- _RECORDS SUPPLIED_:
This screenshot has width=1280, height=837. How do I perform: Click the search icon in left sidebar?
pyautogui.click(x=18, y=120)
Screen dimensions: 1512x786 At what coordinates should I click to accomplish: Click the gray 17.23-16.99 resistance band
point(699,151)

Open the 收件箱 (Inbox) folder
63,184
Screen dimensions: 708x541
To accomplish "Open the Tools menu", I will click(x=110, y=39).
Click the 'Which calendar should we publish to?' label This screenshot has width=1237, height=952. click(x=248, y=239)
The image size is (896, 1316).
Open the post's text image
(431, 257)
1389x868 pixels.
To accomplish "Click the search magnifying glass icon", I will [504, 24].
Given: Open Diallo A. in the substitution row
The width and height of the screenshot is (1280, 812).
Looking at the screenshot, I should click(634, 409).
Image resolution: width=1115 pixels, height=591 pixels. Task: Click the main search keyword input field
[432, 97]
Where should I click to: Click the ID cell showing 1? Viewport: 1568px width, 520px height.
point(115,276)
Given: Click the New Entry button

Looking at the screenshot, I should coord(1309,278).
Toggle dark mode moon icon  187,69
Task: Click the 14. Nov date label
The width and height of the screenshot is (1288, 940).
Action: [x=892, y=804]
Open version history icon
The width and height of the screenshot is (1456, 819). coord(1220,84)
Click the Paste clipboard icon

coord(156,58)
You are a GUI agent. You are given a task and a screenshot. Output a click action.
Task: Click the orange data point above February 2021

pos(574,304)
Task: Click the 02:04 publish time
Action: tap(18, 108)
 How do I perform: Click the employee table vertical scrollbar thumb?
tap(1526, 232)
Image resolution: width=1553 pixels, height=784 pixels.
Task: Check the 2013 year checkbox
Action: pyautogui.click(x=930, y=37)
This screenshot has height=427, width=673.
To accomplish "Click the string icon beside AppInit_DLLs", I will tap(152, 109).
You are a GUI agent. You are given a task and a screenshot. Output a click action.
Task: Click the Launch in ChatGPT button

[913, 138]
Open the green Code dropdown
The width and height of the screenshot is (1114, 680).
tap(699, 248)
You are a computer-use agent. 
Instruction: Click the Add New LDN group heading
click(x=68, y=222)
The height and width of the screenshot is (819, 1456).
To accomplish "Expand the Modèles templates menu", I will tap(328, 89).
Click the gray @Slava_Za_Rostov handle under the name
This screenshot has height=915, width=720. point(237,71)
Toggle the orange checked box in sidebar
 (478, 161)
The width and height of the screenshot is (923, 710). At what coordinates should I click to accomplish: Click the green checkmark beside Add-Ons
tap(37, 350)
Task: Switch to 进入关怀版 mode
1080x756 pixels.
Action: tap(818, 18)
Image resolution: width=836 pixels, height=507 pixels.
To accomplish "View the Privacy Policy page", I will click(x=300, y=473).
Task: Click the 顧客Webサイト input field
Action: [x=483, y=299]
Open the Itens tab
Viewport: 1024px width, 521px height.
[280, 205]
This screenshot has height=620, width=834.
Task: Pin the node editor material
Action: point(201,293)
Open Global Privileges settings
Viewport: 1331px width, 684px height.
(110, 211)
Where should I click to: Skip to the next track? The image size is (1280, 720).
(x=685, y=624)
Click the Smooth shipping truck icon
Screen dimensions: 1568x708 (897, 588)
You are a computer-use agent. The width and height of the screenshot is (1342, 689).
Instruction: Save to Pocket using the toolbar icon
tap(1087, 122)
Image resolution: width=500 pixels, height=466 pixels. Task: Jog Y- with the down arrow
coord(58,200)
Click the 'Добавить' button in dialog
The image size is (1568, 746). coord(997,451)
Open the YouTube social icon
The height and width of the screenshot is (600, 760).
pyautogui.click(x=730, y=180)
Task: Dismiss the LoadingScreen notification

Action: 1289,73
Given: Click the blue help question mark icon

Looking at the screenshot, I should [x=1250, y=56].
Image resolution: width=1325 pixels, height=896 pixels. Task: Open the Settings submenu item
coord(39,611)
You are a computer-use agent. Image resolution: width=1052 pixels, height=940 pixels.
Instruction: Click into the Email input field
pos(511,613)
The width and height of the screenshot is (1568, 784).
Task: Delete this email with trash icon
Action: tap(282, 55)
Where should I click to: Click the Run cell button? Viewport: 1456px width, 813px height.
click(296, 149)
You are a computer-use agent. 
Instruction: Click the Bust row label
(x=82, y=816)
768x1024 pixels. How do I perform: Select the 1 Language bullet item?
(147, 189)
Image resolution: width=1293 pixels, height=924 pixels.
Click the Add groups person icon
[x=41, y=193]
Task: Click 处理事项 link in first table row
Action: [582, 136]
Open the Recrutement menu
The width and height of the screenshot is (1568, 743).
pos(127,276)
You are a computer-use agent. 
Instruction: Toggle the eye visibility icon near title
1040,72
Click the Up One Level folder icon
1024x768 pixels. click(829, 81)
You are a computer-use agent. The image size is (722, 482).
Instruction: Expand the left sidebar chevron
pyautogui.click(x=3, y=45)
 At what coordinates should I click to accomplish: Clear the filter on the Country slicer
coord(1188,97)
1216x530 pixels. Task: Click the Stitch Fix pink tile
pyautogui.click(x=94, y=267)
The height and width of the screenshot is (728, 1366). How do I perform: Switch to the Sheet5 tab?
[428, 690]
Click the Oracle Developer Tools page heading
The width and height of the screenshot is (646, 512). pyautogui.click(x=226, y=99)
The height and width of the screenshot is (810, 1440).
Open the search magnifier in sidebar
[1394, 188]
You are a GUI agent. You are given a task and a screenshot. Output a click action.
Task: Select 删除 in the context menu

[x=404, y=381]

- _STATED TASK_: Reproduce all of the material above, line for line, with no changes.

- _TASK ANSWER_:
This screenshot has width=1280, height=837. How do I perform: Click the search icon in left sidebar?
pyautogui.click(x=18, y=120)
Screen dimensions: 1512x786 At what coordinates should I click to accomplish: Click the gray 17.23-16.99 resistance band
point(699,151)

Open the 收件箱 (Inbox) folder
63,184
Screen dimensions: 708x541
To accomplish "Open the Tools menu", I will click(x=110, y=39).
Click the 'Which calendar should we publish to?' label This screenshot has width=1237, height=952. click(x=248, y=239)
The image size is (896, 1316).
Open the post's text image
(431, 257)
1389x868 pixels.
To accomplish "Click the search magnifying glass icon", I will [504, 24].
Given: Open Diallo A. in the substitution row
The width and height of the screenshot is (1280, 812).
Looking at the screenshot, I should click(634, 409).
Image resolution: width=1115 pixels, height=591 pixels. Task: Click the main search keyword input field
[432, 97]
Where should I click to: Click the ID cell showing 1? Viewport: 1568px width, 520px height.
point(115,276)
Given: Click the New Entry button

Looking at the screenshot, I should coord(1309,278).
Toggle dark mode moon icon  187,69
Task: Click the 14. Nov date label
The width and height of the screenshot is (1288, 940).
Action: [x=892, y=804]
Open version history icon
The width and height of the screenshot is (1456, 819). coord(1220,84)
Click the Paste clipboard icon

coord(156,58)
You are a GUI agent. You are given a task and a screenshot. Output a click action.
Task: Click the orange data point above February 2021

pos(574,304)
Task: Click the 02:04 publish time
Action: tap(18, 108)
 How do I perform: Click the employee table vertical scrollbar thumb?
tap(1526, 232)
Image resolution: width=1553 pixels, height=784 pixels.
Task: Check the 2013 year checkbox
Action: pyautogui.click(x=930, y=37)
This screenshot has height=427, width=673.
To accomplish "Click the string icon beside AppInit_DLLs", I will tap(152, 109).
You are a GUI agent. You are given a task and a screenshot. Output a click action.
Task: Click the Launch in ChatGPT button

[913, 138]
Open the green Code dropdown
The width and height of the screenshot is (1114, 680).
tap(699, 248)
You are a computer-use agent. 
Instruction: Click the Add New LDN group heading
click(x=68, y=222)
The height and width of the screenshot is (819, 1456).
To accomplish "Expand the Modèles templates menu", I will tap(328, 89).
Click the gray @Slava_Za_Rostov handle under the name
This screenshot has height=915, width=720. point(237,71)
Toggle the orange checked box in sidebar
 (478, 161)
The width and height of the screenshot is (923, 710). At what coordinates should I click to accomplish: Click the green checkmark beside Add-Ons
tap(37, 350)
Task: Switch to 进入关怀版 mode
1080x756 pixels.
Action: tap(818, 18)
Image resolution: width=836 pixels, height=507 pixels.
To accomplish "View the Privacy Policy page", I will click(x=300, y=473).
Task: Click the 顧客Webサイト input field
Action: [x=483, y=299]
Open the Itens tab
Viewport: 1024px width, 521px height.
[280, 205]
This screenshot has height=620, width=834.
Task: Pin the node editor material
Action: point(201,293)
Open Global Privileges settings
Viewport: 1331px width, 684px height.
(110, 211)
Where should I click to: Skip to the next track? The image size is (1280, 720).
(x=685, y=624)
Click the Smooth shipping truck icon
Screen dimensions: 1568x708 (897, 588)
You are a computer-use agent. The width and height of the screenshot is (1342, 689).
Instruction: Save to Pocket using the toolbar icon
tap(1087, 122)
Image resolution: width=500 pixels, height=466 pixels. Task: Jog Y- with the down arrow
coord(58,200)
Click the 'Добавить' button in dialog
The image size is (1568, 746). coord(997,451)
Open the YouTube social icon
The height and width of the screenshot is (600, 760).
pyautogui.click(x=730, y=180)
Task: Dismiss the LoadingScreen notification

Action: 1289,73
Given: Click the blue help question mark icon

Looking at the screenshot, I should [x=1250, y=56].
Image resolution: width=1325 pixels, height=896 pixels. Task: Open the Settings submenu item
coord(39,611)
You are a computer-use agent. Image resolution: width=1052 pixels, height=940 pixels.
Instruction: Click into the Email input field
pos(511,613)
The width and height of the screenshot is (1568, 784).
Task: Delete this email with trash icon
Action: tap(282, 55)
Where should I click to: Click the Run cell button? Viewport: 1456px width, 813px height.
click(296, 149)
You are a computer-use agent. 
Instruction: Click the Bust row label
(x=82, y=816)
768x1024 pixels. How do I perform: Select the 1 Language bullet item?
(147, 189)
Image resolution: width=1293 pixels, height=924 pixels.
Click the Add groups person icon
[x=41, y=193]
Task: Click 处理事项 link in first table row
Action: [582, 136]
Open the Recrutement menu
The width and height of the screenshot is (1568, 743).
pos(127,276)
You are a computer-use agent. 
Instruction: Toggle the eye visibility icon near title
1040,72
Click the Up One Level folder icon
1024x768 pixels. click(829, 81)
You are a computer-use agent. The image size is (722, 482).
Instruction: Expand the left sidebar chevron
pyautogui.click(x=3, y=45)
 At what coordinates should I click to accomplish: Clear the filter on the Country slicer
coord(1188,97)
1216x530 pixels. Task: Click the Stitch Fix pink tile
pyautogui.click(x=94, y=267)
The height and width of the screenshot is (728, 1366). How do I perform: Switch to the Sheet5 tab?
[428, 690]
Click the Oracle Developer Tools page heading
The width and height of the screenshot is (646, 512). pyautogui.click(x=226, y=99)
The height and width of the screenshot is (810, 1440).
Open the search magnifier in sidebar
[1394, 188]
You are a GUI agent. You are given a task and a screenshot. Output a click action.
Task: Select 删除 in the context menu

[x=404, y=381]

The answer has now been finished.